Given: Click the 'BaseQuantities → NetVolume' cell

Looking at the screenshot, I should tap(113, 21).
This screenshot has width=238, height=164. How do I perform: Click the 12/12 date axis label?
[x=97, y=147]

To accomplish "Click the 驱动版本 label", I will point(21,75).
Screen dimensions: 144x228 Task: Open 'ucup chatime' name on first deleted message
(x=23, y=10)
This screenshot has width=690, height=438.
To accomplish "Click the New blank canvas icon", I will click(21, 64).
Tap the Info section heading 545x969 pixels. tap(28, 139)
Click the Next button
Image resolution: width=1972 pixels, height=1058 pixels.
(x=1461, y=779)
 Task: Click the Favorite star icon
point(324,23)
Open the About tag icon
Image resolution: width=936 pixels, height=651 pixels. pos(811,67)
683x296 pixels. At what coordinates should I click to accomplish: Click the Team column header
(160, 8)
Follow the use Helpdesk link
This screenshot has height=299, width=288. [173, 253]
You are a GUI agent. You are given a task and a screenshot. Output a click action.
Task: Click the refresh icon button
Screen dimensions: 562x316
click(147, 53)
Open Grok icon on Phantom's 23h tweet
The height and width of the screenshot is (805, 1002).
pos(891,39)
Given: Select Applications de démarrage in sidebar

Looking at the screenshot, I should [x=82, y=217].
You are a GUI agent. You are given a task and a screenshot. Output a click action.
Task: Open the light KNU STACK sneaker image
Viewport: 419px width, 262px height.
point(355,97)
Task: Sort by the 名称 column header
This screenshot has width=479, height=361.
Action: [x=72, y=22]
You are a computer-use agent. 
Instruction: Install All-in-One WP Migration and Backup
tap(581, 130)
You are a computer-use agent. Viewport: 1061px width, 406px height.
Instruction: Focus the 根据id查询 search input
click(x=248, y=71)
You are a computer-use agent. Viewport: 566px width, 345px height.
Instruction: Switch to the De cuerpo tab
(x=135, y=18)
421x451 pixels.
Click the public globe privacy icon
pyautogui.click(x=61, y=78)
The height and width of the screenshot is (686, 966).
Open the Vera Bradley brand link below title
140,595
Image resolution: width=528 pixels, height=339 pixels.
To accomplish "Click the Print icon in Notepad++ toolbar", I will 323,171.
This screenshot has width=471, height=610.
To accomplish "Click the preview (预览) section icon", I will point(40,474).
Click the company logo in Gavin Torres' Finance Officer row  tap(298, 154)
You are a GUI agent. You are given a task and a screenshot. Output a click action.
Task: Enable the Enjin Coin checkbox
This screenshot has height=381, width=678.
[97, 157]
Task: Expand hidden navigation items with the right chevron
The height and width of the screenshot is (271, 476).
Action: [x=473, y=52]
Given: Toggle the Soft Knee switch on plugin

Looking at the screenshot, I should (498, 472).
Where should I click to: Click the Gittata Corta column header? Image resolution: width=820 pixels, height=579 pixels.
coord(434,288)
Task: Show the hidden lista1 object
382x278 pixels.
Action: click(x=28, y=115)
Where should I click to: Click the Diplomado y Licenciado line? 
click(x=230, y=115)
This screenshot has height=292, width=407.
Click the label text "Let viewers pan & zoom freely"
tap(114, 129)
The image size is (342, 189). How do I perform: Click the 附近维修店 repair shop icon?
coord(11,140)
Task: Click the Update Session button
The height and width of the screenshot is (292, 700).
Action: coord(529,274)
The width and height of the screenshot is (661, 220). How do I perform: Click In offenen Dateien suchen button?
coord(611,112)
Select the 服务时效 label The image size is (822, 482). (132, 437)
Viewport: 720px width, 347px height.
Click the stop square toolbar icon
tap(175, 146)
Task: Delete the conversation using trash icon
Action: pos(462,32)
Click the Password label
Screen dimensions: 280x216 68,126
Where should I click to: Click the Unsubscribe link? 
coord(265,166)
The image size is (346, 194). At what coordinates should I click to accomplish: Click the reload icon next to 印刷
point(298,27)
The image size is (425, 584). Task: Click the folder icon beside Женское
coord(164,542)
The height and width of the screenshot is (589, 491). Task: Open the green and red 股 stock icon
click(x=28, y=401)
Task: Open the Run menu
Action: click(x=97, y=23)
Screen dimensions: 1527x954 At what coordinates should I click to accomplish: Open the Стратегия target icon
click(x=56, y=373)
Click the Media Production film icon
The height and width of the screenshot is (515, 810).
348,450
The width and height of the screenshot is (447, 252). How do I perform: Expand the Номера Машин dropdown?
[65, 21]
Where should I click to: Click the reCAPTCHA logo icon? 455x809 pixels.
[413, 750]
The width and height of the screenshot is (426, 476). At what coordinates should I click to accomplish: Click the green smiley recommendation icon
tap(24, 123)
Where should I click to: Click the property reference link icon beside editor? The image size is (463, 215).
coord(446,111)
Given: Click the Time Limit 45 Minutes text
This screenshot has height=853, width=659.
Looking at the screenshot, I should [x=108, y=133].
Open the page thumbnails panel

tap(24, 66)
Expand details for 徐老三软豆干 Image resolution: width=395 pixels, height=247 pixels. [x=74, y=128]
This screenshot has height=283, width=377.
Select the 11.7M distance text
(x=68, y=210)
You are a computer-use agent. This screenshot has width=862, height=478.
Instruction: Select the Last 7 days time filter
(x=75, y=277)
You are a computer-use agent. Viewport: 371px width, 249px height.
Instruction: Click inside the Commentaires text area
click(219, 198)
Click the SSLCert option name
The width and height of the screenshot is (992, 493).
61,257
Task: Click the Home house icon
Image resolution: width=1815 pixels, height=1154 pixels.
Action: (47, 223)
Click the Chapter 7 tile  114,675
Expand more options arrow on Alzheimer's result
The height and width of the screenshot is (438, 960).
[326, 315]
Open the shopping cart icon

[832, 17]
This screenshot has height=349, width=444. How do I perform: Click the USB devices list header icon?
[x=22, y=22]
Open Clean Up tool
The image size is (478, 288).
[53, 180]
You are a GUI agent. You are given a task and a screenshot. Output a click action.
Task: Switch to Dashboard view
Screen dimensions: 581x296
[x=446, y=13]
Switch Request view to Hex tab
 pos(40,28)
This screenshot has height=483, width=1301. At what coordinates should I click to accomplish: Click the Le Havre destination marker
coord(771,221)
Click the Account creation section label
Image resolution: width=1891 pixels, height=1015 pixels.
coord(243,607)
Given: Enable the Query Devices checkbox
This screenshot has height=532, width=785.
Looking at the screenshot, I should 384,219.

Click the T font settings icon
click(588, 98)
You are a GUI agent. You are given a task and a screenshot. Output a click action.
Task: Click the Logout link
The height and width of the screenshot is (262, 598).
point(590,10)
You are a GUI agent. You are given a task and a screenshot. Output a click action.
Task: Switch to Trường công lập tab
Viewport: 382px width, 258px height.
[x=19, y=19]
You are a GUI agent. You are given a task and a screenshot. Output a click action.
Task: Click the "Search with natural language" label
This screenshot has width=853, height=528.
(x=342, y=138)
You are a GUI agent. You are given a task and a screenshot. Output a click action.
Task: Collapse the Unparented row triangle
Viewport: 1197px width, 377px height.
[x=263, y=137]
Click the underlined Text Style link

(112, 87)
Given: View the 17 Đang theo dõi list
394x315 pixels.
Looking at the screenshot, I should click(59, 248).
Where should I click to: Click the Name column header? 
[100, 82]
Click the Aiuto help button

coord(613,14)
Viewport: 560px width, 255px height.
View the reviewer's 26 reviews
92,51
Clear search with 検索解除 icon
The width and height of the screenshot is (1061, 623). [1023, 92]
┄┄┄┄┄┄┄┄┄┄┄┄┄┄┄┄┄┄┄┄
* **WHAT IS NEEDED**:
Copy each line of the entries that includes the word "Enable".

* **YOUR SOLUTION**:
Task: Enable the Enjin Coin checkbox
Given: Enable the Query Devices checkbox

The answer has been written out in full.